[PROVIDED DATA — start]

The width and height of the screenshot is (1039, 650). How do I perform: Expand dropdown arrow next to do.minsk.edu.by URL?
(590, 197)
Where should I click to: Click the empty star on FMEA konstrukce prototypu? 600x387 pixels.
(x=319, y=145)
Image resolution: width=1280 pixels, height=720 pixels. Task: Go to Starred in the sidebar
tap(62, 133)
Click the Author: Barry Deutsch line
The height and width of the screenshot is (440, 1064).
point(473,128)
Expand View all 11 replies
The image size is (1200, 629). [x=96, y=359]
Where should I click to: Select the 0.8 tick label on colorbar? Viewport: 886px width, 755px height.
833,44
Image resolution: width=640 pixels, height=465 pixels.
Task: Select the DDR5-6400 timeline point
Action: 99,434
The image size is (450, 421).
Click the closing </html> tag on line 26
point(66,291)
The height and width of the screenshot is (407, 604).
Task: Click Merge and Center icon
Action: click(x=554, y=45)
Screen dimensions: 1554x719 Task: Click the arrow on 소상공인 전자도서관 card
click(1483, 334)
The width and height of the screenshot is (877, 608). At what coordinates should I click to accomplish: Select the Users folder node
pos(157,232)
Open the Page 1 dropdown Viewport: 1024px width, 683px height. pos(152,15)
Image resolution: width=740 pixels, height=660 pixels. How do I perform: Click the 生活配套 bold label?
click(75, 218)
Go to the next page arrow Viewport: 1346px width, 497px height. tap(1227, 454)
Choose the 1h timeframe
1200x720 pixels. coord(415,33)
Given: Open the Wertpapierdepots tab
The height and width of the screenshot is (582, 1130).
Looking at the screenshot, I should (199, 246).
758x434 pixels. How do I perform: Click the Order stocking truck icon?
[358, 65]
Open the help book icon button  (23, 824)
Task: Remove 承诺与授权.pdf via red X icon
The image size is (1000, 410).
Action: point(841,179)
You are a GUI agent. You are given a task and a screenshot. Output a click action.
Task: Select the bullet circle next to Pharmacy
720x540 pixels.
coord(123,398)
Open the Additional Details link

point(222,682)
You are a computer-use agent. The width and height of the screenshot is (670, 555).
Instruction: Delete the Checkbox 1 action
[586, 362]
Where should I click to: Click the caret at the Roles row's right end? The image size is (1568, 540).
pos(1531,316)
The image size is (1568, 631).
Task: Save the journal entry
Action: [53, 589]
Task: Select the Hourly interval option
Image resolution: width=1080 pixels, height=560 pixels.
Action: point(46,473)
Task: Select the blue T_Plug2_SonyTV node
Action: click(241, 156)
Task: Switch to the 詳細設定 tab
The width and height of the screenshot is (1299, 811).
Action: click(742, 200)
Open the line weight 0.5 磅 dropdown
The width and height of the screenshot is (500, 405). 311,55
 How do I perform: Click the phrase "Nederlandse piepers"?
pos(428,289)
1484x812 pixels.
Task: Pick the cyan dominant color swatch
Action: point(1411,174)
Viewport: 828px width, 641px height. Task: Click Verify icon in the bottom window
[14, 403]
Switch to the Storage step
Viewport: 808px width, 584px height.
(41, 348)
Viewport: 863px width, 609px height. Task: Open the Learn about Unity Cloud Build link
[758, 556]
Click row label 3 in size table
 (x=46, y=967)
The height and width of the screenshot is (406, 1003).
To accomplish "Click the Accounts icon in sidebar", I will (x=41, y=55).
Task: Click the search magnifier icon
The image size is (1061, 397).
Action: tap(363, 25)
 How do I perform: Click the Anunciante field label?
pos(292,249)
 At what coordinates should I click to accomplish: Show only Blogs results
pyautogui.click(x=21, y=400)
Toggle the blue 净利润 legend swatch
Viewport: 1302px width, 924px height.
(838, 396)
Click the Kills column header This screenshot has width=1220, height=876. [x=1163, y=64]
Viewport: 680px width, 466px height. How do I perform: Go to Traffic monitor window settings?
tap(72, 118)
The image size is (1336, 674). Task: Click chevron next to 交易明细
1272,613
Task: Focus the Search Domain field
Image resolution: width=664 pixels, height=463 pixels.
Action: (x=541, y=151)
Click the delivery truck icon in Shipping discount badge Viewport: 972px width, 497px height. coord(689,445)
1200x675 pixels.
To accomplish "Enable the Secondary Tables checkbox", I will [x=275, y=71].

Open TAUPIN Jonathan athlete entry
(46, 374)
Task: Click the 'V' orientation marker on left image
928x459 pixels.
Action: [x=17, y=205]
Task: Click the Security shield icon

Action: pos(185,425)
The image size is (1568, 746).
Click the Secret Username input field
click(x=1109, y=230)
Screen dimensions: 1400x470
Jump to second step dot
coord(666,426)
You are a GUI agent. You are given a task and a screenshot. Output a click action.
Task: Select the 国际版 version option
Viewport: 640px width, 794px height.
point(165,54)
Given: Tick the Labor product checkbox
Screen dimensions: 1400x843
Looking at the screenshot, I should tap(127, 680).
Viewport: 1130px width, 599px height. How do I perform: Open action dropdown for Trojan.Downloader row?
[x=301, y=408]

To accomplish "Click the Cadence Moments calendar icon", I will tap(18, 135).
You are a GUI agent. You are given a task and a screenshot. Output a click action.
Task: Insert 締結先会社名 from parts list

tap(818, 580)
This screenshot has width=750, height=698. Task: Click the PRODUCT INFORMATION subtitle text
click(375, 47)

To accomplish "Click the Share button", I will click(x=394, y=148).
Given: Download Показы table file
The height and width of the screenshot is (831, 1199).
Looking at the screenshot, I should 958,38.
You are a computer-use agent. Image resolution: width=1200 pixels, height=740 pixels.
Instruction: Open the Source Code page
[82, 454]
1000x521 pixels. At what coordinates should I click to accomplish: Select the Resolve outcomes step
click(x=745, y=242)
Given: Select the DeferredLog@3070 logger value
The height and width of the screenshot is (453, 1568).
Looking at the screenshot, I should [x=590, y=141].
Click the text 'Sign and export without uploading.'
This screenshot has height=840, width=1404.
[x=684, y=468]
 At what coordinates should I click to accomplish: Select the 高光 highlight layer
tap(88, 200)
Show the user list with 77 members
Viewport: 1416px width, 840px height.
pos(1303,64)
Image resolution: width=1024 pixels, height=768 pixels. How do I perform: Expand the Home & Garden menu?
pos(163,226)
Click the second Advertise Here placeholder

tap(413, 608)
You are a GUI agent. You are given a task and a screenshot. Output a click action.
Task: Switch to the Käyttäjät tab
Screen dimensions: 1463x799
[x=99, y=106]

[PROVIDED DATA — finish]

■ **YOUR INSTRUCTIONS**
Retype the data in full, and keep every line identical to the original.

■ **REPLY TO THE EXERCISE**
The width and height of the screenshot is (1039, 650). How do I perform: Expand dropdown arrow next to do.minsk.edu.by URL?
(590, 197)
Where should I click to: Click the empty star on FMEA konstrukce prototypu? 600x387 pixels.
(x=319, y=145)
Image resolution: width=1280 pixels, height=720 pixels. Task: Go to Starred in the sidebar
tap(62, 133)
Click the Author: Barry Deutsch line
The height and width of the screenshot is (440, 1064).
point(473,128)
Expand View all 11 replies
The image size is (1200, 629). [x=96, y=359]
Where should I click to: Select the 0.8 tick label on colorbar? Viewport: 886px width, 755px height.
833,44
Image resolution: width=640 pixels, height=465 pixels.
Task: Select the DDR5-6400 timeline point
Action: 99,434
The image size is (450, 421).
Click the closing </html> tag on line 26
point(66,291)
The height and width of the screenshot is (407, 604).
Task: Click Merge and Center icon
Action: click(x=554, y=45)
Screen dimensions: 1554x719 Task: Click the arrow on 소상공인 전자도서관 card
click(1483, 334)
The width and height of the screenshot is (877, 608). At what coordinates should I click to accomplish: Select the Users folder node
pos(157,232)
Open the Page 1 dropdown Viewport: 1024px width, 683px height. pos(152,15)
Image resolution: width=740 pixels, height=660 pixels. How do I perform: Click the 生活配套 bold label?
click(75, 218)
Go to the next page arrow Viewport: 1346px width, 497px height. tap(1227, 454)
Choose the 1h timeframe
1200x720 pixels. coord(415,33)
Given: Open the Wertpapierdepots tab
The height and width of the screenshot is (582, 1130).
Looking at the screenshot, I should (199, 246).
758x434 pixels. How do I perform: Click the Order stocking truck icon?
[358, 65]
Open the help book icon button  (23, 824)
Task: Remove 承诺与授权.pdf via red X icon
The image size is (1000, 410).
Action: point(841,179)
You are a GUI agent. You are given a task and a screenshot. Output a click action.
Task: Select the bullet circle next to Pharmacy
720x540 pixels.
coord(123,398)
Open the Additional Details link

point(222,682)
You are a computer-use agent. The width and height of the screenshot is (670, 555).
Instruction: Delete the Checkbox 1 action
[586, 362]
Where should I click to: Click the caret at the Roles row's right end? The image size is (1568, 540).
pos(1531,316)
The image size is (1568, 631).
Task: Save the journal entry
Action: [53, 589]
Task: Select the Hourly interval option
Image resolution: width=1080 pixels, height=560 pixels.
Action: point(46,473)
Task: Select the blue T_Plug2_SonyTV node
Action: click(241, 156)
Task: Switch to the 詳細設定 tab
The width and height of the screenshot is (1299, 811).
Action: click(742, 200)
Open the line weight 0.5 磅 dropdown
The width and height of the screenshot is (500, 405). 311,55
 How do I perform: Click the phrase "Nederlandse piepers"?
pos(428,289)
1484x812 pixels.
Task: Pick the cyan dominant color swatch
Action: point(1411,174)
Viewport: 828px width, 641px height. Task: Click Verify icon in the bottom window
[14, 403]
Switch to the Storage step
Viewport: 808px width, 584px height.
(41, 348)
Viewport: 863px width, 609px height. Task: Open the Learn about Unity Cloud Build link
[758, 556]
Click row label 3 in size table
 (x=46, y=967)
The height and width of the screenshot is (406, 1003).
To accomplish "Click the Accounts icon in sidebar", I will (x=41, y=55).
Task: Click the search magnifier icon
The image size is (1061, 397).
Action: tap(363, 25)
 How do I perform: Click the Anunciante field label?
pos(292,249)
 At what coordinates should I click to accomplish: Show only Blogs results
pyautogui.click(x=21, y=400)
Toggle the blue 净利润 legend swatch
Viewport: 1302px width, 924px height.
(838, 396)
Click the Kills column header This screenshot has width=1220, height=876. [x=1163, y=64]
Viewport: 680px width, 466px height. How do I perform: Go to Traffic monitor window settings?
tap(72, 118)
The image size is (1336, 674). Task: Click chevron next to 交易明细
1272,613
Task: Focus the Search Domain field
Image resolution: width=664 pixels, height=463 pixels.
Action: (x=541, y=151)
Click the delivery truck icon in Shipping discount badge Viewport: 972px width, 497px height. coord(689,445)
1200x675 pixels.
To accomplish "Enable the Secondary Tables checkbox", I will [x=275, y=71].

Open TAUPIN Jonathan athlete entry
(46, 374)
Task: Click the 'V' orientation marker on left image
928x459 pixels.
Action: [x=17, y=205]
Task: Click the Security shield icon

Action: pos(185,425)
The image size is (1568, 746).
Click the Secret Username input field
click(x=1109, y=230)
Screen dimensions: 1400x470
Jump to second step dot
coord(666,426)
You are a GUI agent. You are given a task and a screenshot. Output a click action.
Task: Select the 国际版 version option
Viewport: 640px width, 794px height.
point(165,54)
Given: Tick the Labor product checkbox
Screen dimensions: 1400x843
Looking at the screenshot, I should tap(127, 680).
Viewport: 1130px width, 599px height. How do I perform: Open action dropdown for Trojan.Downloader row?
[x=301, y=408]

To accomplish "Click the Cadence Moments calendar icon", I will tap(18, 135).
You are a GUI agent. You are given a task and a screenshot. Output a click action.
Task: Insert 締結先会社名 from parts list

tap(818, 580)
This screenshot has width=750, height=698. Task: Click the PRODUCT INFORMATION subtitle text
click(375, 47)

To accomplish "Click the Share button", I will click(x=394, y=148).
Given: Download Показы table file
The height and width of the screenshot is (831, 1199).
Looking at the screenshot, I should 958,38.
You are a computer-use agent. Image resolution: width=1200 pixels, height=740 pixels.
Instruction: Open the Source Code page
[82, 454]
1000x521 pixels. At what coordinates should I click to accomplish: Select the Resolve outcomes step
click(x=745, y=242)
Given: Select the DeferredLog@3070 logger value
The height and width of the screenshot is (453, 1568).
Looking at the screenshot, I should [x=590, y=141].
Click the text 'Sign and export without uploading.'
This screenshot has height=840, width=1404.
[x=684, y=468]
 At what coordinates should I click to accomplish: Select the 高光 highlight layer
tap(88, 200)
Show the user list with 77 members
Viewport: 1416px width, 840px height.
pos(1303,64)
Image resolution: width=1024 pixels, height=768 pixels. How do I perform: Expand the Home & Garden menu?
pos(163,226)
Click the second Advertise Here placeholder

tap(413, 608)
You are a GUI agent. You are given a task and a screenshot. Output a click action.
Task: Switch to the Käyttäjät tab
Screen dimensions: 1463x799
[x=99, y=106]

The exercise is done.